Plus de 10 000 concerts !

Le voisin de palier avait un piano. À 3 ans, le gamin quittait tout pour aller s’asseoir un peu à sa gauche, du côté des graves. Un jour, certainement, le vieux pianiste a pris le petit doigt et ils ont appuyé ensemble sur un beau "do" bien rond. De cette note, qui ordonne à toutes les autres – et qui précède le "Ray" ! – il en fera le secret de son père absent et de sa mère, blanchisseuse disparue trop tôt. « La musique est en moi depuis que je suis né. Tout comme mes côtes, mon foie, mon coeur, tout comme mon sang », dira-t-il. En mai 2003, il fête son dix millième concert ! Il aura chanté au moins autant de fois "Georgia". Georgia ! Quelle contrée, ou quelle femme, a été tant aimée qu’elle aura enfanté cette mélodie parfaite ? Quelle tornade sur les collines fertiles, ou quels râles sont restés gravés dans l’oreille de l’enfant qui remercie la vie de lui avoir laissé sept années de vision ?

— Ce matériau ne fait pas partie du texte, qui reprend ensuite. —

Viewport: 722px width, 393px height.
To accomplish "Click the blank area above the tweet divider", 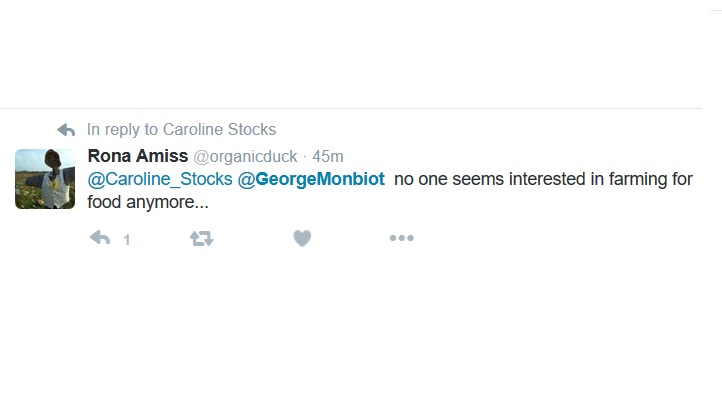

Devrons-nous oublier les Raelettes, ses fidèles choristes avec lesquelles il passera, en l’incorporant, la vague du rock’n roll. Et toutes ces belles chanteuses, Dee Dee Bridgewater, Barbra Streisand, accoudées au reflet des « Grand Queue », dans le frisson de leurs voix à voix, dans la chaleur de leur amitié.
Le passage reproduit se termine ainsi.